TASK BRIEF.
From the top of the records below, return each line exactly, ending with the line that contains "Task: Click the В".
▽
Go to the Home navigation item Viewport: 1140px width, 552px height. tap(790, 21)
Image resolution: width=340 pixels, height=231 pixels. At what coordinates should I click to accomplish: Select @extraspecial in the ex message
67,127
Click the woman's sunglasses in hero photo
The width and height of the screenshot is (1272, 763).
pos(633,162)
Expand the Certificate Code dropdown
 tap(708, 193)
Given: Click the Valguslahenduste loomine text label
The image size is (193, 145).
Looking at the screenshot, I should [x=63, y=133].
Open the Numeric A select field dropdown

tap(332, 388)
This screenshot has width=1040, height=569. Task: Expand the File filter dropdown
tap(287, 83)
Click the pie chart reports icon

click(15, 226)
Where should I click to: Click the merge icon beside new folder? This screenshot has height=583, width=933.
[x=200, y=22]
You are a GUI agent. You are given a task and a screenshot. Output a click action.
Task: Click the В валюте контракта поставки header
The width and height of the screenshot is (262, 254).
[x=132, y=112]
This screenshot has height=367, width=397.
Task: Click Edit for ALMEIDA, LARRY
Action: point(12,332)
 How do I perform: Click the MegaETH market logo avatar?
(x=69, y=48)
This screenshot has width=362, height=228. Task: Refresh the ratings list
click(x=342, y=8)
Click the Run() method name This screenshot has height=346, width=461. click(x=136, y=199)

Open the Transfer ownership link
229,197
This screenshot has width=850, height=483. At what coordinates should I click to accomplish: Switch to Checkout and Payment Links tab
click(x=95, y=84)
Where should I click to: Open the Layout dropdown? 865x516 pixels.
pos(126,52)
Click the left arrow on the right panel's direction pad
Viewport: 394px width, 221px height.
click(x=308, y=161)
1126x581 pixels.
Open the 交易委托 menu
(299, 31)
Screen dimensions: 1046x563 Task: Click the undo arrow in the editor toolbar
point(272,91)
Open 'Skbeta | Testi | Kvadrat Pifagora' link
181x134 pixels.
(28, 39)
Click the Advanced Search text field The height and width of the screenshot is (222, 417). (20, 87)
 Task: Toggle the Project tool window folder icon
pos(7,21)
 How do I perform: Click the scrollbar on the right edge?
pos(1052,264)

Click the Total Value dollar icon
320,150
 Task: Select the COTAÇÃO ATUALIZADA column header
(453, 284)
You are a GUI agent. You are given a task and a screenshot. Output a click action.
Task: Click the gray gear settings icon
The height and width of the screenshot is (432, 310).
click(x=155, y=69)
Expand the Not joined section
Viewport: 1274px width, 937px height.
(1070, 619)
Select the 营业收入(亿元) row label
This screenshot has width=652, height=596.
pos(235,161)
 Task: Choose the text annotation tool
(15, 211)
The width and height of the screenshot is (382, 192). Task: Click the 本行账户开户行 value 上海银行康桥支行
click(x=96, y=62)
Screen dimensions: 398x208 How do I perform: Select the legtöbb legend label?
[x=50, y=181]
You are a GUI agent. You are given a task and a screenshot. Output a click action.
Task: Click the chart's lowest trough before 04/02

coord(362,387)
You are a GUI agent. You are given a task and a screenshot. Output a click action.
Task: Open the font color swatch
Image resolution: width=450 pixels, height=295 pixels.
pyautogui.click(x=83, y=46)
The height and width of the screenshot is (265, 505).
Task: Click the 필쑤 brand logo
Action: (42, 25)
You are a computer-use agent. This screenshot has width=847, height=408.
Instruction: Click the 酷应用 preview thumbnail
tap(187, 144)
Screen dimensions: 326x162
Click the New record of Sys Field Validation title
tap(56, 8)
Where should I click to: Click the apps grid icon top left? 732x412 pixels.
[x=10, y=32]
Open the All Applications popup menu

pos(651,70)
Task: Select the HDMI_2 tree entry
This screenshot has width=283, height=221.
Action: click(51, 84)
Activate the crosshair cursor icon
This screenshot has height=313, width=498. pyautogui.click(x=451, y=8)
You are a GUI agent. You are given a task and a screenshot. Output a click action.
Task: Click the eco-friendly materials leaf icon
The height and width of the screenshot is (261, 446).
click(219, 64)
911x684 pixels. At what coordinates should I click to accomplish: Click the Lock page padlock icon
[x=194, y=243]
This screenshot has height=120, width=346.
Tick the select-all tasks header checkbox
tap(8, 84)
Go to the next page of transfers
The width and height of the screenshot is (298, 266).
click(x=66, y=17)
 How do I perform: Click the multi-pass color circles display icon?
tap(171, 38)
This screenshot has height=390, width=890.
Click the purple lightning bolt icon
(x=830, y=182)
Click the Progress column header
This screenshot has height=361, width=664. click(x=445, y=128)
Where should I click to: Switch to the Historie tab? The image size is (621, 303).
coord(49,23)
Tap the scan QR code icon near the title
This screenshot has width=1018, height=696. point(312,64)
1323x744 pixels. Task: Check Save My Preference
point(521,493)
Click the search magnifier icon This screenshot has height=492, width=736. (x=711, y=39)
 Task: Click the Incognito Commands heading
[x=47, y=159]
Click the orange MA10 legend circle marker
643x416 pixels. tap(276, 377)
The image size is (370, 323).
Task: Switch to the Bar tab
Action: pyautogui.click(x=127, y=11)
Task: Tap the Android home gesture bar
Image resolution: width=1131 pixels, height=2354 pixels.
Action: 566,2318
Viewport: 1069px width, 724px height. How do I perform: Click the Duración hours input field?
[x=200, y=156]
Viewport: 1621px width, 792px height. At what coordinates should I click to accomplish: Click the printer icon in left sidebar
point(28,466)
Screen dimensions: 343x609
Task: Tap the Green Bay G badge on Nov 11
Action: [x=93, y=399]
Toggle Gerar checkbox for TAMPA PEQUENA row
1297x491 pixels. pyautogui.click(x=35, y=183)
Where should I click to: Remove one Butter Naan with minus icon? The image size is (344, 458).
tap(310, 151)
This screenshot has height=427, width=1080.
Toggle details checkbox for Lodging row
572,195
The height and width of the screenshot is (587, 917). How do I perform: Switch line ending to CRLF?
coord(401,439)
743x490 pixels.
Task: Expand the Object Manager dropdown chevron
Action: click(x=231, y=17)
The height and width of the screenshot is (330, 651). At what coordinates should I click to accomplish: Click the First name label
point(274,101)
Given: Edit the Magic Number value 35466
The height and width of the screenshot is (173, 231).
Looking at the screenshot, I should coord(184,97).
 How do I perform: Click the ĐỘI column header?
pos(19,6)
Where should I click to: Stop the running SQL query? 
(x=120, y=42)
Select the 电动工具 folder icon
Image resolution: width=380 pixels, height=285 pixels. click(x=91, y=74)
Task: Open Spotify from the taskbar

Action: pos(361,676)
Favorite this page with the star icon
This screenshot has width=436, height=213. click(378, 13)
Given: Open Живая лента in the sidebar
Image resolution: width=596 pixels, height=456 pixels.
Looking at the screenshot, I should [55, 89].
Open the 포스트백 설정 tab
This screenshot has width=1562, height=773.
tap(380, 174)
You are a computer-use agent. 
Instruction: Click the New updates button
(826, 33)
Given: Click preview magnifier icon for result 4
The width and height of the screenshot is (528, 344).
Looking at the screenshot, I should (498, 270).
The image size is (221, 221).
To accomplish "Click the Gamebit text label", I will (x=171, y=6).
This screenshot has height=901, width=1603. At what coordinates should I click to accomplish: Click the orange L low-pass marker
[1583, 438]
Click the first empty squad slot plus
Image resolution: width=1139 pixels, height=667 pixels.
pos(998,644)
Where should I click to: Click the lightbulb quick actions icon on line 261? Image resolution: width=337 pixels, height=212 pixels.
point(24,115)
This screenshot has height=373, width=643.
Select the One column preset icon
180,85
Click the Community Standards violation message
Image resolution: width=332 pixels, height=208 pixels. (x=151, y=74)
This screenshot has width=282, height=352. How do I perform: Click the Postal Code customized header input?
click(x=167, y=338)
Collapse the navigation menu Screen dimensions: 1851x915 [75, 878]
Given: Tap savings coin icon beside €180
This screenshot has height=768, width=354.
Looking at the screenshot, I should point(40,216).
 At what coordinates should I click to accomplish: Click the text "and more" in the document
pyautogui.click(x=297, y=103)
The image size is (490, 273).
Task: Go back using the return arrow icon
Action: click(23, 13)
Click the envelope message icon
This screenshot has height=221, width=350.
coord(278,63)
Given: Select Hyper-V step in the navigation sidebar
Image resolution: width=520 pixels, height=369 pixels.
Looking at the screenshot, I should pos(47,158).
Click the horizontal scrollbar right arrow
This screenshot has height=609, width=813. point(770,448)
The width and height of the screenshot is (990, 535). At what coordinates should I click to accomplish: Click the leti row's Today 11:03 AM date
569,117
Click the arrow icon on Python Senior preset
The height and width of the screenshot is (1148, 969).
△
EXERCISE ANSWER.
Go to the Home navigation item Viewport: 1140px width, 552px height. tap(790, 21)
Image resolution: width=340 pixels, height=231 pixels. At what coordinates should I click to accomplish: Select @extraspecial in the ex message
67,127
Click the woman's sunglasses in hero photo
The width and height of the screenshot is (1272, 763).
pos(633,162)
Expand the Certificate Code dropdown
 tap(708, 193)
Given: Click the Valguslahenduste loomine text label
The image size is (193, 145).
Looking at the screenshot, I should [x=63, y=133].
Open the Numeric A select field dropdown

tap(332, 388)
This screenshot has width=1040, height=569. Task: Expand the File filter dropdown
tap(287, 83)
Click the pie chart reports icon

click(15, 226)
Where should I click to: Click the merge icon beside new folder? This screenshot has height=583, width=933.
[x=200, y=22]
You are a GUI agent. You are given a task and a screenshot. Output a click action.
Task: Click the В валюте контракта поставки header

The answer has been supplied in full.